The world’s leading economies have pledged to send more military aid to Ukraine to bolster Kyiv’s military capabilities after President Volodymyr Zelenskiy appealed to a meeting of the Group of Seven (G7) for modern tanks, artillery, and long-range weapons.
The G7 promised to “meet Ukraine’s urgent requirements” after Zelenskiy spoke with the leaders of Britain, Canada, France, Germany, Italy, Japan, and the United States in the virtual meeting.
Zelenskiy also urged the G7 to help Kyiv obtain an extra 2 billion cubic meters of natural gas in light of energy shortages as millions in the country are without power in subzero temperatures after further Russian air strikes on critical infrastructure.
Separately, European Union foreign ministers meeting in Brussels agreed on December 12 to put another 2 billion euros ($2.1 billion) into a fund that has been used to pay for military support for Ukraine, after it was largely depleted during almost 10 months of the war.

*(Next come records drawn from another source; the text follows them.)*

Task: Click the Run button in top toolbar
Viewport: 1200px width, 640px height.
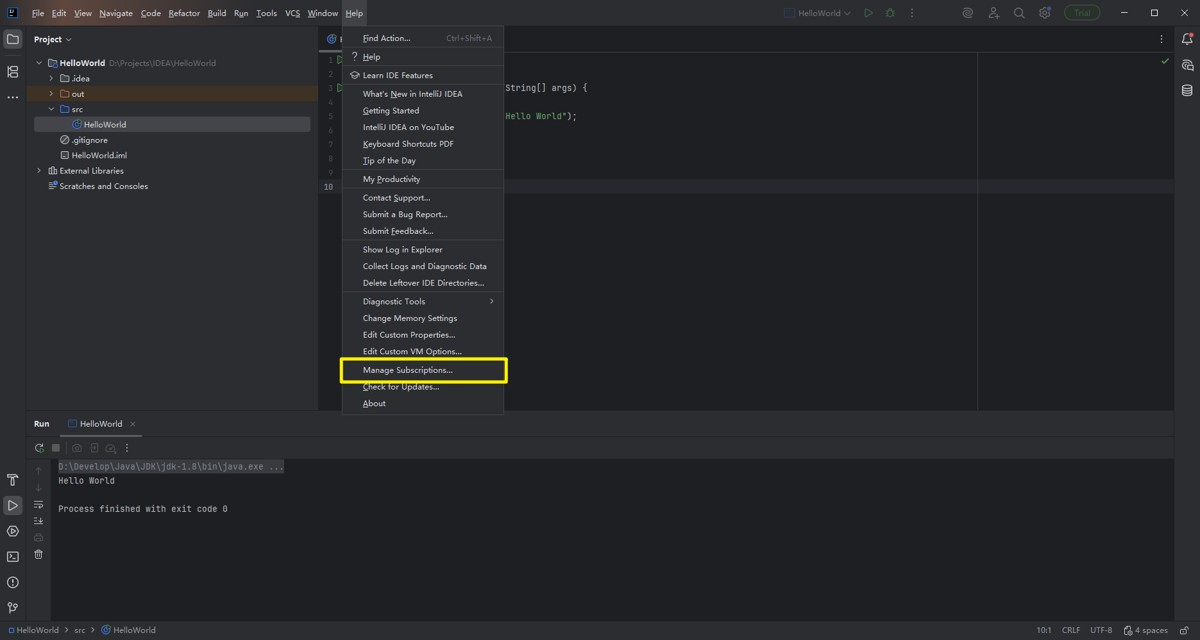Action: coord(868,13)
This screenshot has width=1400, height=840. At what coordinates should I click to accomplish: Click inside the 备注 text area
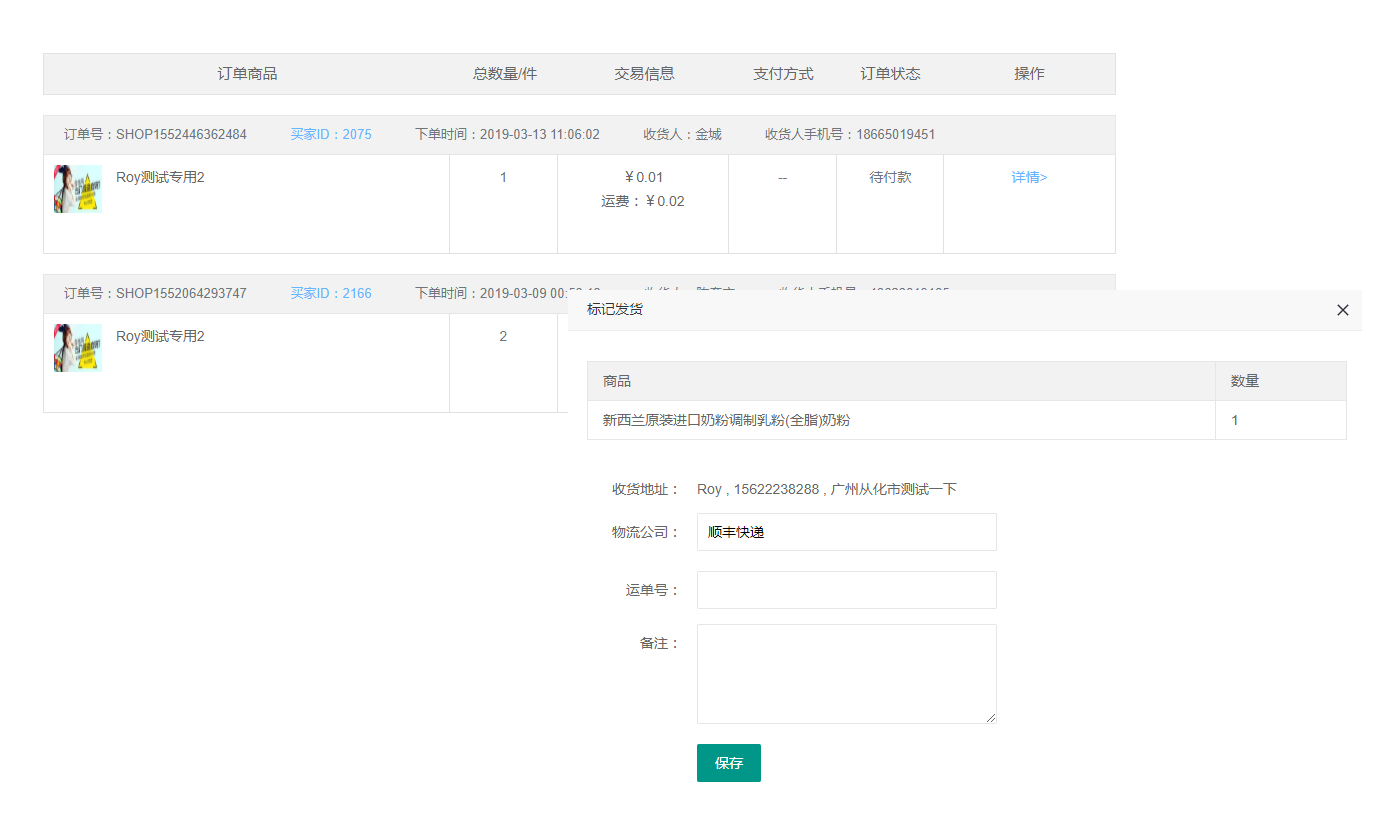tap(846, 673)
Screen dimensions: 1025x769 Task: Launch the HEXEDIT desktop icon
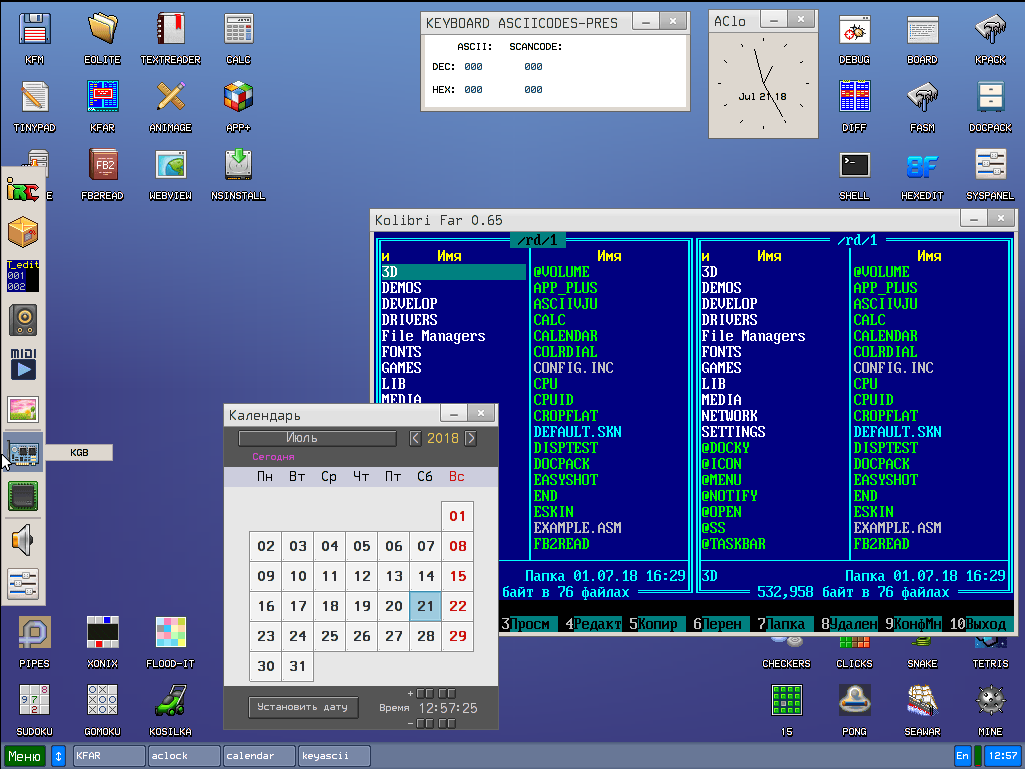(922, 166)
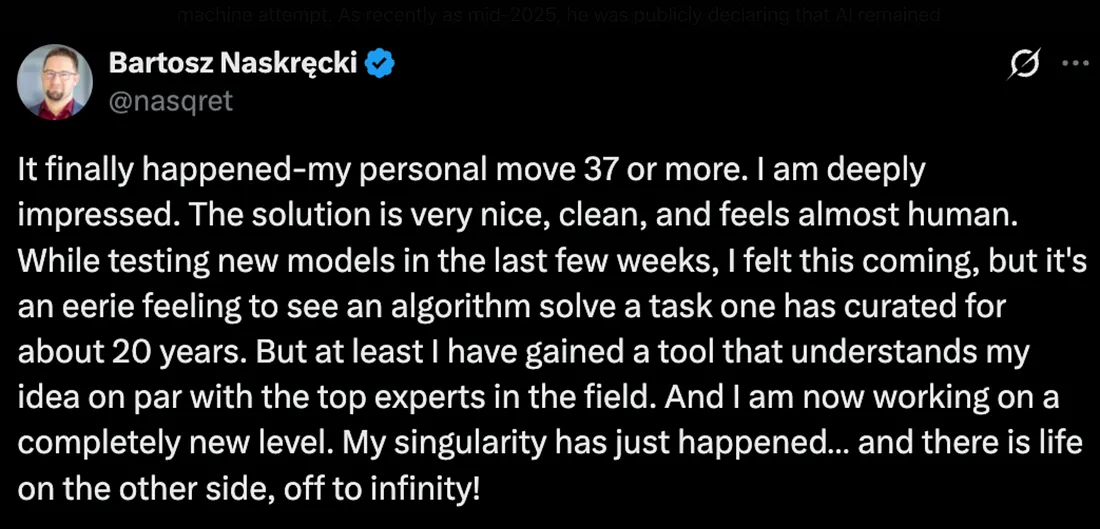This screenshot has height=529, width=1100.
Task: Open the three-dot more options menu
Action: point(1075,64)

EU foreign policy chief Josep Borrel, said more top-ups may be possible at a later stage.
“Today’s decision will ensure that we have the funding to continue delivering concrete military support to our partners’ armed forces,” Borrell said in Brussels.
In their monthly meeting, EU foreign ministers also tried to agree on further sanctions on Russia but failed. Negotiations are to continue on December 13.

Heavy fighting continued in eastern Ukraine as Russian forces targeted more civilian and energy infrastructure.
In the eastern regions of Donetsk and Luhansk, where Moscow’s forces have been pounding Ukrainian positions with artillery, missiles, and drones, Russians launched two missile strikes on the industrial city of Kostyantynyivka, while in the south they targeted the recently liberated city of Kherson with dozens of rocket salvos, Ukraine’s General Staff said on December 12.
The General Staff said that Russian forces in Luhansk “continue to use civilians as human shields, placing military equipment and setting up firing positions near residential buildings where the civilian population lives.”
A senior U.S. military official said Russia was turning to decades-old ammunition with high failure rates as it draws from its aging ammunition stockpiles.
Some of the older ammunition being used was produced more than 40 years ago, the official said, speaking to reporters on condition of anonymity.
The United States has accused Russia of turning to Iran and North Korea for more ammunition as it exhausts its regular supplies.
Ukraine’s Black Sea port of Odesa on December 12 resumed operations suspended after Russia used Iranian-made drones on December 10 to hit two energy facilities. Power is slowly being restored to some 1.5 million people, but the situation remains difficult, national grid operator Ukrenerho said.
On December 11, U.S. President Joe Biden spoke with his Ukrainian counterpart, Volodymyr Zelenskiy, reiterating Washington’s strong support for Kyiv, the White House said.
During his call with Zelenskiy, Biden underscored “ongoing U.S. support for Ukraine’s defense as Russia continues its assaults on Ukraine’s critical infrastructure,” a White House statement said.
Biden “reaffirmed the U.S. commitment to continue providing Ukraine with security, economic, and humanitarian assistance, holding Russia accountable for its war crimes and atrocities, and imposing costs on Russia for its aggression,” the statement said.
The White House highlighted recent U.S. aid packages to Ukraine, including $53 million for Ukraine’s energy infrastructure announced in November and a $275-million package consisting of ammunition and equipment.
On Twitter, Zelenskiy said he thanked Biden for the recent security package in a “fruitful conversation,” adding that they “discussed further defense cooperation, protection, and maintenance of our energy sector.”

But Ukrainian Prime Minister Denys Shmyhal asked for more substantial military aid, appealing for Patriot missile batteries and other high-tech air-defense systems to counter Russian attacks.
Shmyhal on December 12 told French broadcaster LCI that Russia wants to swamp Europe with a new wave of Ukrainian refugees by its targeting of infrastructure in Ukraine.